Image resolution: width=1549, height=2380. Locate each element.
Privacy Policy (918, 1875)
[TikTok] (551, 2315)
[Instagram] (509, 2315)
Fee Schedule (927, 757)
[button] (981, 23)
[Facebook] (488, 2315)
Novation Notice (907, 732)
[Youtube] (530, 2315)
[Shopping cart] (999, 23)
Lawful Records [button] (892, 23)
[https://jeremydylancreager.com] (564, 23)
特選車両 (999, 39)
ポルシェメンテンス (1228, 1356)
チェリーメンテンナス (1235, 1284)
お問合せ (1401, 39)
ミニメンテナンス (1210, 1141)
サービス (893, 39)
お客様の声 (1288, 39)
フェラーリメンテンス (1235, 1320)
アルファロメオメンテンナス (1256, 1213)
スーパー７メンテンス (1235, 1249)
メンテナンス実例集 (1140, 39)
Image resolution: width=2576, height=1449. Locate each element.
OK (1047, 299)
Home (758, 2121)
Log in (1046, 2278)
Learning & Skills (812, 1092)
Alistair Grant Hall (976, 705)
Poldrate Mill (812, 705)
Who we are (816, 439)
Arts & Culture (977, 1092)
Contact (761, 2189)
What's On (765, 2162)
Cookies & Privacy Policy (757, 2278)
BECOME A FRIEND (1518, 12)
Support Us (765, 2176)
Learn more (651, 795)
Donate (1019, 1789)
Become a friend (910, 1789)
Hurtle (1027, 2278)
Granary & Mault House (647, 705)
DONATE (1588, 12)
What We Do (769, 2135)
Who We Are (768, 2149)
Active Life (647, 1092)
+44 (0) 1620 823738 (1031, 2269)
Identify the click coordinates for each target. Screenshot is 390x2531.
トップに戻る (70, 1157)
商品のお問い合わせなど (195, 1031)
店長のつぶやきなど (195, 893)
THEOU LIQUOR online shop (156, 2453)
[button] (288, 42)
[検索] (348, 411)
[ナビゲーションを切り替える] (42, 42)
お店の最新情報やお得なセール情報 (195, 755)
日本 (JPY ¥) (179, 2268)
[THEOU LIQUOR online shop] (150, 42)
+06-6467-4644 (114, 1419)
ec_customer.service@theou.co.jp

= = = = = = =

* **How to complete this task**
All entries above are to be reproduced exactly.

* **Task result**
Image resolution: width=1549, height=2380. Locate each element.
Privacy Policy (918, 1875)
[TikTok] (551, 2315)
[Instagram] (509, 2315)
Fee Schedule (927, 757)
[button] (981, 23)
[Facebook] (488, 2315)
Novation Notice (907, 732)
[Youtube] (530, 2315)
[Shopping cart] (999, 23)
Lawful Records [button] (892, 23)
[https://jeremydylancreager.com] (564, 23)
特選車両 (999, 39)
ポルシェメンテンス (1228, 1356)
チェリーメンテンナス (1235, 1284)
お問合せ (1401, 39)
ミニメンテナンス (1210, 1141)
サービス (893, 39)
お客様の声 (1288, 39)
フェラーリメンテンス (1235, 1320)
アルファロメオメンテンナス (1256, 1213)
スーパー７メンテンス (1235, 1249)
メンテナンス実例集 (1140, 39)
Image resolution: width=2576, height=1449. Locate each element.
OK (1047, 299)
Home (758, 2121)
Log in (1046, 2278)
Learning & Skills (812, 1092)
Alistair Grant Hall (976, 705)
Poldrate Mill (812, 705)
Who we are (816, 439)
Arts & Culture (977, 1092)
Contact (761, 2189)
What's On (765, 2162)
Cookies & Privacy Policy (757, 2278)
BECOME A FRIEND (1518, 12)
Support Us (765, 2176)
Learn more (651, 795)
Donate (1019, 1789)
Become a friend (910, 1789)
Hurtle (1027, 2278)
Granary & Mault House (647, 705)
DONATE (1588, 12)
What We Do (769, 2135)
Who We Are (768, 2149)
Active Life (647, 1092)
+44 (0) 1620 823738 (1031, 2269)
Identify the click coordinates for each target. Screenshot is 390x2531.
トップに戻る (70, 1157)
商品のお問い合わせなど (195, 1031)
店長のつぶやきなど (195, 893)
THEOU LIQUOR online shop (156, 2453)
[button] (288, 42)
[検索] (348, 411)
[ナビゲーションを切り替える] (42, 42)
お店の最新情報やお得なセール情報 (195, 755)
日本 (JPY ¥) (179, 2268)
[THEOU LIQUOR online shop] (150, 42)
+06-6467-4644 (114, 1419)
ec_customer.service@theou.co.jp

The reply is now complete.